# Randomfunktion



## friendly Saint (23. Jun 2005)

```
float start   = Math.random();
float  anzahl = Math.random();

int start_in = (nachkommen.length % start)*10;
int anzahl_in = (nachkommen.length % anzahl)*10;
int letzte_stelle = start_in + anzahl_in;
```

Leider funktioniert das bei mir nicht.
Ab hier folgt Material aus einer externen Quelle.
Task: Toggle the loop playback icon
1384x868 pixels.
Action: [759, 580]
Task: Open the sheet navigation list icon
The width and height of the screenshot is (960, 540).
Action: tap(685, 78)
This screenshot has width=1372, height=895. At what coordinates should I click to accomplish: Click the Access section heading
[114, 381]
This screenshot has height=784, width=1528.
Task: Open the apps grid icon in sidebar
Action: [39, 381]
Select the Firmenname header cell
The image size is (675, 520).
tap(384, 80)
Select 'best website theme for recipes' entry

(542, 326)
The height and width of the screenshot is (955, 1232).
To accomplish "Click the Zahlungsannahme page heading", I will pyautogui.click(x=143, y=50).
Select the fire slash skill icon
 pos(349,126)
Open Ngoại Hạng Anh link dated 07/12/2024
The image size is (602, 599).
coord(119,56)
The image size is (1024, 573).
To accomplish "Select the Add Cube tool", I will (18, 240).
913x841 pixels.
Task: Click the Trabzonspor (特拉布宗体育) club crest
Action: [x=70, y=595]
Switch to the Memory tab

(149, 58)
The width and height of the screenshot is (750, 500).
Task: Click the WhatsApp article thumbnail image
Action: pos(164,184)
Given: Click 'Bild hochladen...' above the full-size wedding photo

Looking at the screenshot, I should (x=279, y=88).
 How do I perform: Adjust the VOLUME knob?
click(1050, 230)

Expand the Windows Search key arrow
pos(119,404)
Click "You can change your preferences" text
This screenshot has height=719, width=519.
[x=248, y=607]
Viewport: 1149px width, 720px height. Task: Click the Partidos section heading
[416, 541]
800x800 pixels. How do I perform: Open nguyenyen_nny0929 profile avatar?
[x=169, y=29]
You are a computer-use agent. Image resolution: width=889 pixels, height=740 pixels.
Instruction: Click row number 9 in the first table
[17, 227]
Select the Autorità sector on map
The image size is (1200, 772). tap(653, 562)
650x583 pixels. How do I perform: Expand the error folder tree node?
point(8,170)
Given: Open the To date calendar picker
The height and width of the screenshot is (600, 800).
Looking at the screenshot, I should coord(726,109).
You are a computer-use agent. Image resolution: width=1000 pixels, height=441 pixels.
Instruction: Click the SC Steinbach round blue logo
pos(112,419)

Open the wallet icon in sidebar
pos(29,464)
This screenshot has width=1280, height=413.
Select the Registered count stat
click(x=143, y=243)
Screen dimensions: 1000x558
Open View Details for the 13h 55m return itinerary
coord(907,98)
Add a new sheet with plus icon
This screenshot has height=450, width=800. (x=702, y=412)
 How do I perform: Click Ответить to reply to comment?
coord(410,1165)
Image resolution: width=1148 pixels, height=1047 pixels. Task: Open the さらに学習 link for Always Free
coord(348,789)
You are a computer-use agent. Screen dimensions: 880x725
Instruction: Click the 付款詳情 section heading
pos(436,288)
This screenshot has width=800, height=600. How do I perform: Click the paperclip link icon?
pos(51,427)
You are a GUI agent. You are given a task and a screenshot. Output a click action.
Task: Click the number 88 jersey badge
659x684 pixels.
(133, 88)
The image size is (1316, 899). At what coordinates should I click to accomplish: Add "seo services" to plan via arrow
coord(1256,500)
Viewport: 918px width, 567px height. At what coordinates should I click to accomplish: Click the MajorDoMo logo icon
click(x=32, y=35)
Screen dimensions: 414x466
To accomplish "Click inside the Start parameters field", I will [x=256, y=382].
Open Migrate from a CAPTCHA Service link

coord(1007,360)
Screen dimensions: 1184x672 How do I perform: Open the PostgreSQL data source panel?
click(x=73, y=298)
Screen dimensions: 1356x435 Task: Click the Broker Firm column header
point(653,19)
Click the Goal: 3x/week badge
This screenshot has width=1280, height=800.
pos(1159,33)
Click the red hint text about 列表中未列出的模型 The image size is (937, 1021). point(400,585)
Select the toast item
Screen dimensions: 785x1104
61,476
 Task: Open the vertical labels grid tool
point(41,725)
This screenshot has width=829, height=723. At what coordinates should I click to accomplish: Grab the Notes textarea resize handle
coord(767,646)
Ich will das der Start_in Wert ein Integer ist genau so wie anzahl_in zwischen
0 und eine Variablen ende (die Variable Ende ist noch nicht enthalten).
Wie kann ich sagen, dass er in diesem Bereich (zwischen 0 und Ende) Zufallszahlen generieren soll?

Vielen Dank für Eure mühe


----------



## Roar (23. Jun 2005)

kuckst du mal klasse Random an, da gibts die methode nextInt(int), die dir eine zufallszahl zwsichen 0 und dem übergebenen parameter zurückgibt


----------



## Bastian (2. Jul 2005)

```
double a = 0+Math.floor(Math.random() * (8-0+1));
```

würde eine zufallszahl zwischen 0 und 8 generieren

Auch nachzulesen unter:
http://www.galileocomputing.de/openbook/javainsel2/java_050001.htm#Rxxjava_050001347Zufallszahlen


----------